Set of tasks »
A. In the vtkhdf writer diff, reproduce word for word the passage from "openmc/mesh.py" to "dset.resize(origLen + array.shape[0], axis=0)".
B. In the vtkhdf writer diff, what value does the added line give to _VTK_HEX?
C. In the vtkhdf writer diff, name every variable that the added lines (those starting with +) set to an empty list.
--- Reading passage ---
Adding support for hex elements in the vtkhdf writer function

Author: pshriwise

openmc/mesh.py

@@ -2444,7 +2444,8 @@ class UnstructuredMesh(MeshBase):
     _UNSUPPORTED_ELEM = -1
     _LINEAR_TET = 0
     _LINEAR_HEX = 1
-    _VTK_TETRA = 10
+    _VTK_TET = 10
+    _VTK_HEX = 12
 
     def __init__(self, filename: PathLike, library: str, mesh_id: int | None = None,
                  name: str = '', length_multiplier: float = 1.0,
@@ -2814,29 +2815,33 @@ def append_dataset(dset, array):
             dset.resize(origLen + array.shape[0], axis=0)
             dset[origLen:] = array
 
-        if self.library != "moab":
-            raise NotImplementedError("VTKHDF output is only supported for MOAB meshes")
-
-        # the self.connectivity contains arrays of length 8 to support hex
-        # elements as well, in the case of tetrahedra mesh elements, the
-        # last 4 values are -1 and are removed
-        trimmed_connectivity = []
-        for cell in self.connectivity:
-            # Find the index of the first -1 value, if any
-            first_negative_index = np.where(cell == -1)[0]
-            if first_negative_index.size > 0:
-                # Slice the array up to the first -1 value
-                trimmed_connectivity.append(cell[: first_negative_index[0]])
+        # This writer supports linear tetrahedra and linear hexahedra elements
+        conn_list = []           # flattened connectivity ids
+        cell_sizes = []          # number of points per cell
+        vtk_types = []           # VTK cell types per cell (uint8)
+
+        for conn, etype in zip(self.connectivity, self.element_types):
+            if etype == self._LINEAR_TET:
+                ids = conn[:4]
+                vtk_types.append(self._VTK_TETRA)
+            elif etype == self._LINEAR_HEX:
+                ids = conn[:8]
+                vtk_types.append(self._VTK_HEXAHEDRON)
             else:
-                # No -1 values, append the whole cell
-                trimmed_connectivity.append(cell)
-        trimmed_connectivity = np.array(trimmed_connectivity, dtype="int32").flatten()
+                raise RuntimeError(
+                    f"Invalid element type {etype} found in mesh {self.id}"
+                )
+            conn_list.extend(ids.tolist())
+            cell_sizes.append(len(ids))
 
-        # MOAB meshes supports tet elements only so we know it has 4 points per cell
-        points_per_cell = 4
+        connectivity = np.asarray(conn_list, dtype=np.int64)
 
-        # offsets are the indices of the first point of each cell in the array of points
-        offsets = np.arange(0, self.n_elements * points_per_cell + 1, points_per_cell)
--- Recorded information ---
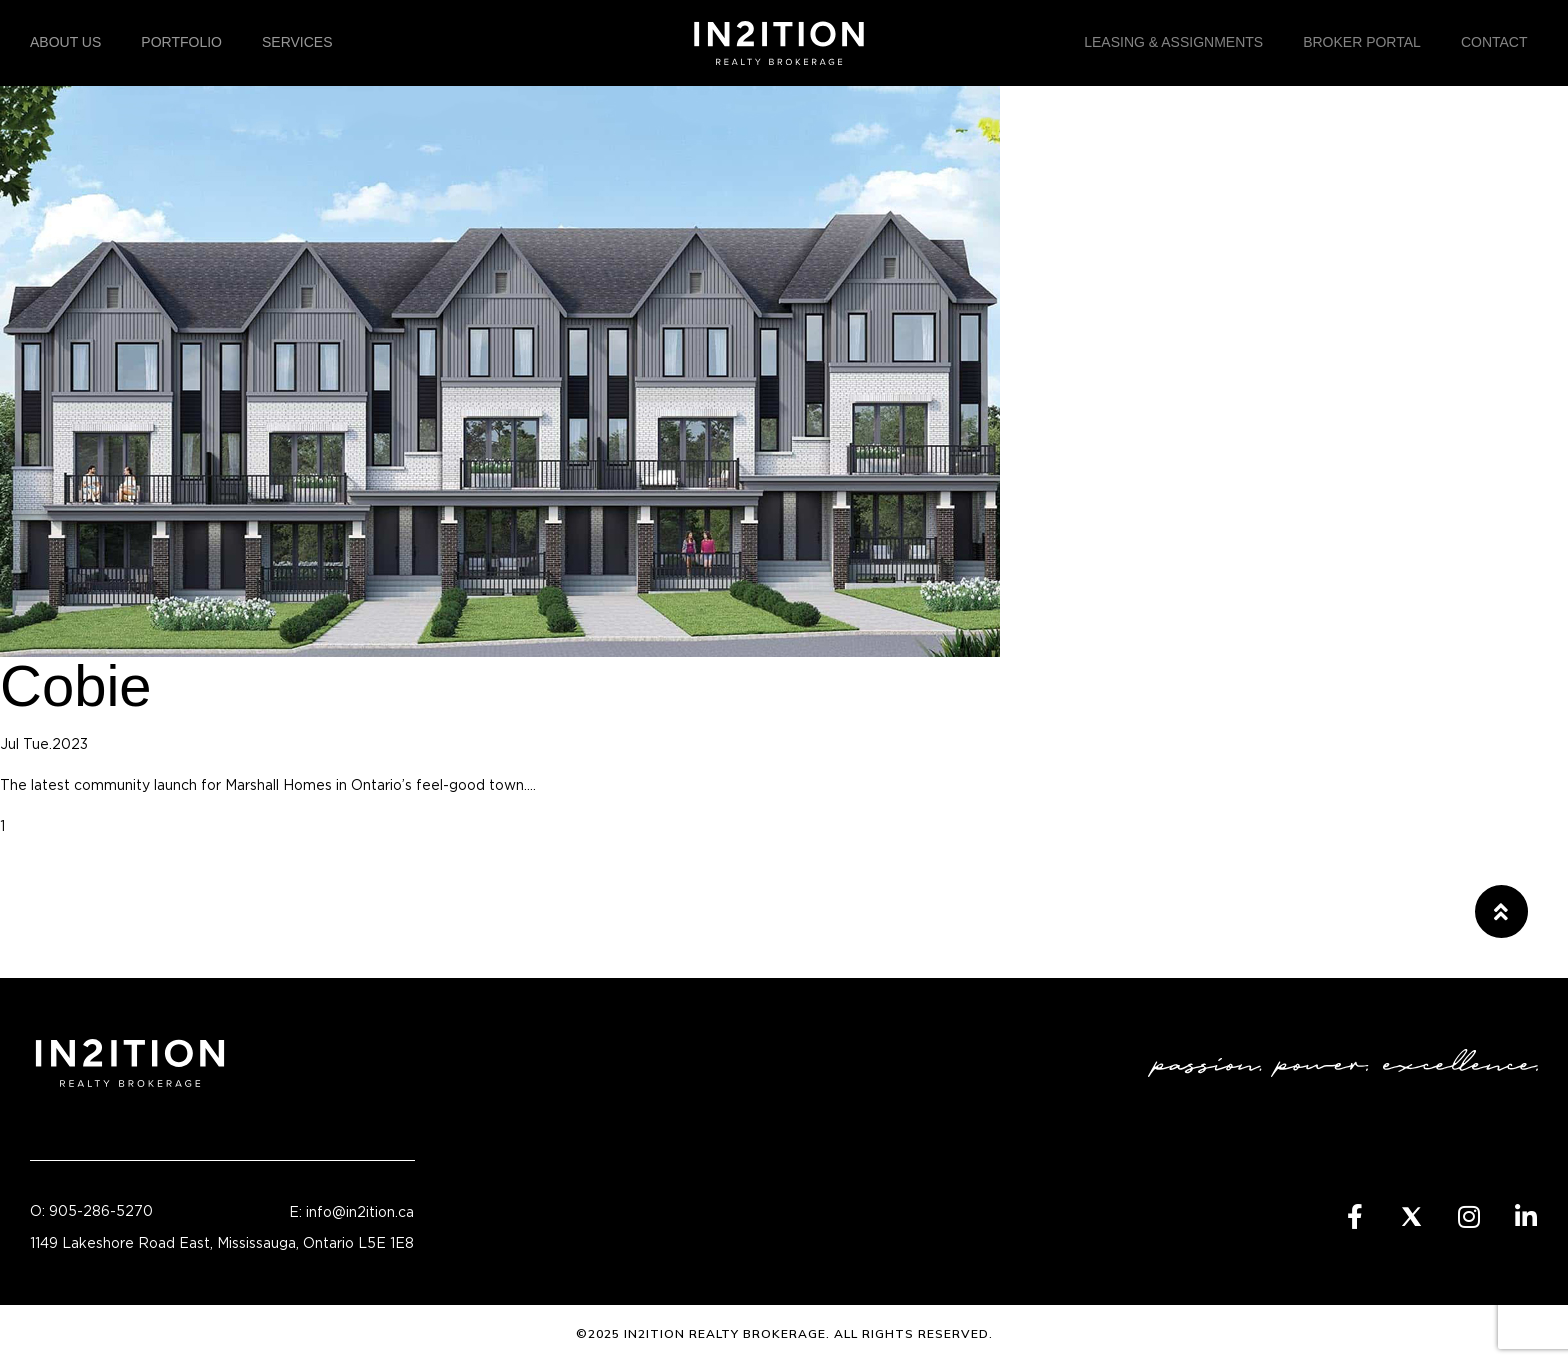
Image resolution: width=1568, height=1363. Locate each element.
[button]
---
Answers below »
A.
openmc/mesh.py

@@ -2444,7 +2444,8 @@ class UnstructuredMesh(MeshBase):
     _UNSUPPORTED_ELEM = -1
     _LINEAR_TET = 0
     _LINEAR_HEX = 1
-    _VTK_TETRA = 10
+    _VTK_TET = 10
+    _VTK_HEX = 12
 
     def __init__(self, filename: PathLike, library: str, mesh_id: int | None = None,
                  name: str = '', length_multiplier: float = 1.0,
@@ -2814,29 +2815,33 @@ def append_dataset(dset, array):
             dset.resize(origLen + array.shape[0], axis=0)

B. 12

C. conn_list, cell_sizes, vtk_types